Published Jan 9, 2012 8:47 PM
WW photos: Joseph Piette

A group of caseworkers, recipients, union activists and their supporters from Occupy Philly marched into the North Philadelphia welfare offices on Dec. 21 to demand better conditions.

Layoffs of welfare caseworkers have reduced the assistance available to those in need, while increasing the burden on existing staff. In an atmosphere akin to a pressure cooker, people are forced to wait in long lines for hours on end.
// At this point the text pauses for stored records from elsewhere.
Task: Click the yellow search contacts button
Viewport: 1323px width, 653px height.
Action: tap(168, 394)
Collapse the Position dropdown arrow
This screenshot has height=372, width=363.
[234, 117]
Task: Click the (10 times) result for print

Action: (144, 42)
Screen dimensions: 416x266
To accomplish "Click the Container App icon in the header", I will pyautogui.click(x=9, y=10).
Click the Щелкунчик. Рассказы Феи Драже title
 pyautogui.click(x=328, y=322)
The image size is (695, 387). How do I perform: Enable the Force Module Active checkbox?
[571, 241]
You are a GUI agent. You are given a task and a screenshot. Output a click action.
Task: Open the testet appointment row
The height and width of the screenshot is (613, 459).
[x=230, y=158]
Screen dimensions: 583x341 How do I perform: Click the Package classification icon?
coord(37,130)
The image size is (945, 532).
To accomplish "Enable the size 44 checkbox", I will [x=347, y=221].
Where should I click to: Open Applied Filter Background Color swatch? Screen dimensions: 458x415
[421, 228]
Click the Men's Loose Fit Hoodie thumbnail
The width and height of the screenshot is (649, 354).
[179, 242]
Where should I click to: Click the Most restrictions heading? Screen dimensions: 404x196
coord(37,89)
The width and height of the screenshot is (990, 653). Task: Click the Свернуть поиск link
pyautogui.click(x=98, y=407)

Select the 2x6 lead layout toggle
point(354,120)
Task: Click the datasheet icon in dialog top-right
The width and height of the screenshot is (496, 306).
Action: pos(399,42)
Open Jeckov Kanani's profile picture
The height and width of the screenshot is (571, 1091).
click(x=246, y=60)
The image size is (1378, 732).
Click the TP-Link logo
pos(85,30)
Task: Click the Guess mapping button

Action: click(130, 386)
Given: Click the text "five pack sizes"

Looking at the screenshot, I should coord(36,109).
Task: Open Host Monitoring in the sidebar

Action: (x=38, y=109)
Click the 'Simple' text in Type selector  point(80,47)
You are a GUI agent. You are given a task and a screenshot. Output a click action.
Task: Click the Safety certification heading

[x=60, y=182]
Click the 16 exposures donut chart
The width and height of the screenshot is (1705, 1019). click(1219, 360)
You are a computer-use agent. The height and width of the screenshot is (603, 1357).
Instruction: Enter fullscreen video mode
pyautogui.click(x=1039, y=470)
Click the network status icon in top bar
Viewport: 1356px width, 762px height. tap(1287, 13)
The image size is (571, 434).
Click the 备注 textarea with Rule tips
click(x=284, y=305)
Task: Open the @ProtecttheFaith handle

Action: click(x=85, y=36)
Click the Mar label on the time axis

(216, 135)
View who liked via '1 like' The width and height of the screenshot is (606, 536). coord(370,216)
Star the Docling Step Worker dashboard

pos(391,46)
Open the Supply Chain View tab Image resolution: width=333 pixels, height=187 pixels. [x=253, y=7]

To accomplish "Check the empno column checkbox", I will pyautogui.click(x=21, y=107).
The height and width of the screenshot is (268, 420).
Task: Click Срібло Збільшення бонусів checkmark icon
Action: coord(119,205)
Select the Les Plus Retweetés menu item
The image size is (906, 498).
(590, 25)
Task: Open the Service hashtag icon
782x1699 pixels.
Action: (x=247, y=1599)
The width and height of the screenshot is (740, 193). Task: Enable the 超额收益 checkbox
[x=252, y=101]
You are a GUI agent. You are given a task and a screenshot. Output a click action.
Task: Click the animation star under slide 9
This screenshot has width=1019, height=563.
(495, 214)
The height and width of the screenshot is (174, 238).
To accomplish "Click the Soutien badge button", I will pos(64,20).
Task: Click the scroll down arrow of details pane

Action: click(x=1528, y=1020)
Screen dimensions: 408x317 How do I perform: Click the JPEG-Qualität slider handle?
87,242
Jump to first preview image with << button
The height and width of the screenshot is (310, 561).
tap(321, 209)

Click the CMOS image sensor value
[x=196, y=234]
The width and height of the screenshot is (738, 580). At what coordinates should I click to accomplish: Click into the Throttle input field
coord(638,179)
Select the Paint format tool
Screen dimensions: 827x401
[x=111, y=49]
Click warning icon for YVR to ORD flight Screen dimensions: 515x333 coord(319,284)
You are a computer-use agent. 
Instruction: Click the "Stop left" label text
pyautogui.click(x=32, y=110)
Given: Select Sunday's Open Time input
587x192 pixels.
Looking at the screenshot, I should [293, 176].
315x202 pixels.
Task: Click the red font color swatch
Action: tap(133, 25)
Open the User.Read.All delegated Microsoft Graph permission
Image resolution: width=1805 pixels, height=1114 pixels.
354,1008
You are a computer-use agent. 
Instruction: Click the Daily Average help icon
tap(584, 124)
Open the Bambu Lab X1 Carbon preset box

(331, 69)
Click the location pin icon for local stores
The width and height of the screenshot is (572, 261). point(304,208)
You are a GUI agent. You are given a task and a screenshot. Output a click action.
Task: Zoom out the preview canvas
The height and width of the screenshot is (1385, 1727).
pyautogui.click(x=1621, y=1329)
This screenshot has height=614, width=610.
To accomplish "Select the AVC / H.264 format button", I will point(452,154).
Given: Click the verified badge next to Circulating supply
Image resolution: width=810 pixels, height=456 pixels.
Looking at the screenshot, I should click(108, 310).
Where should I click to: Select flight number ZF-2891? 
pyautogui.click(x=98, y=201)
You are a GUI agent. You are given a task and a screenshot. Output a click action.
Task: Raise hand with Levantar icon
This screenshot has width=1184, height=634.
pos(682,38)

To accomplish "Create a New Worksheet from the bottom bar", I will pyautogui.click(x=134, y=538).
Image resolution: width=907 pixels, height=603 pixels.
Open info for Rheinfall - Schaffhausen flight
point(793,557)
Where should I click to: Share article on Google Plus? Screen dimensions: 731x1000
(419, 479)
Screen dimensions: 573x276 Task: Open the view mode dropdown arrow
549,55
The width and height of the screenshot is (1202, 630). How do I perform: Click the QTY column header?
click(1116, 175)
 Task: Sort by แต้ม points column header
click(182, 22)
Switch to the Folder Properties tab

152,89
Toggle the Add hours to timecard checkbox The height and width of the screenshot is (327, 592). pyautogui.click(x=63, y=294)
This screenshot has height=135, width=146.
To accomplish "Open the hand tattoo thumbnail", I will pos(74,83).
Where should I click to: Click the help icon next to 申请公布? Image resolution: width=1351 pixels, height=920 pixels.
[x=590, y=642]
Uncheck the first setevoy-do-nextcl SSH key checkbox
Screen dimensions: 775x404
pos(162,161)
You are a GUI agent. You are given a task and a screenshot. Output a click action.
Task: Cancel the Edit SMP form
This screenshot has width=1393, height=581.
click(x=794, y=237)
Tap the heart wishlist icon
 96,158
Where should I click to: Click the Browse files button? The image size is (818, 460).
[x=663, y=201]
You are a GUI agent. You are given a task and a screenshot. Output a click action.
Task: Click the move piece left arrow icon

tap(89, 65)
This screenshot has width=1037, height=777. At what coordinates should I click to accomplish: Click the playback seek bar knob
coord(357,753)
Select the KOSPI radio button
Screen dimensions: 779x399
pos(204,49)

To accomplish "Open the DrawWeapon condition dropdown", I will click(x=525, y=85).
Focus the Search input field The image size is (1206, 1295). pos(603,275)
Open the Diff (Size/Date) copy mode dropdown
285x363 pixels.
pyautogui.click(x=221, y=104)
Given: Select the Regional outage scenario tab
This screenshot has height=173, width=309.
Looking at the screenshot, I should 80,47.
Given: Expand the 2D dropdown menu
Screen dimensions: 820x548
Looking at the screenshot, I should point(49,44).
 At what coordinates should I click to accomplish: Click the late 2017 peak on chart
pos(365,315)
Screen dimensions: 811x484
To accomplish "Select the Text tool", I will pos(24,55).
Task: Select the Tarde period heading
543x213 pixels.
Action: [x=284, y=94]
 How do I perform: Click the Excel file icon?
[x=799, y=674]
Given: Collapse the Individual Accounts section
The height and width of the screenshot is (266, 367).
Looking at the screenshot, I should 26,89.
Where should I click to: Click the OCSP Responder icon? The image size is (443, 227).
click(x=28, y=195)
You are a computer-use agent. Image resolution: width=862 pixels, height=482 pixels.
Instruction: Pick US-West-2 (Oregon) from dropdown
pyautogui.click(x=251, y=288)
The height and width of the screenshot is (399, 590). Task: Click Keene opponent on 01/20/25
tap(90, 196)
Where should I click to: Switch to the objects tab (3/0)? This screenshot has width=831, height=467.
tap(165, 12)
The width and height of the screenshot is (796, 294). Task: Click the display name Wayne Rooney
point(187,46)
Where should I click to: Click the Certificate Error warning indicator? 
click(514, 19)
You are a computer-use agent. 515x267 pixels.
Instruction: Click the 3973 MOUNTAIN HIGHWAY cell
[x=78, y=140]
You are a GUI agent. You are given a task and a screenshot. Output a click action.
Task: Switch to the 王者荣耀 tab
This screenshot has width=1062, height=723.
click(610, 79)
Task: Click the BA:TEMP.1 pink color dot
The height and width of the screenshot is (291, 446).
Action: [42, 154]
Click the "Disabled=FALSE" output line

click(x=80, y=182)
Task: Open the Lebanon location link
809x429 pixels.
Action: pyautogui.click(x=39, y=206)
To make matters worse, 150,000 Pennsylvania residents — including 43,000 children — have recently been denied Medicaid, and the closing of Employment Advancement Retention Network centers has left welfare recipients without help to find employment.


Ray Martinez, Service
Employees Local 668
organizer.

Backing up the charges of high tensions at the office, one caseworker reported to the protesters that a fight among applicants had taken place that morning. As security personnel were trying to expel us, a fistfight broke out not far away.

Service Employees union Representative Ray Martinez and Cheri Honkala, founder of the Poor Peoples Economic Human Rights Campaign, explained afterwards why stress levels are so high. “Conditions are already at explosive levels, and it’s going to get much worse next month when 75,000 Pennsylvania residents lose their unemployment benefits,” said Honkala. “Many of those people will be applying for welfare because there aren’t enough jobs. We demand that DPW [Philadelphia’s Department of Public Welfare] have a plan to change the hostile environment they helped create. If someone gets hurt, they will be partly to blame.”

A press release issued by the protest’s organizers demanded that Congress not cut unemployment benefits until an equal number of good jobs are available.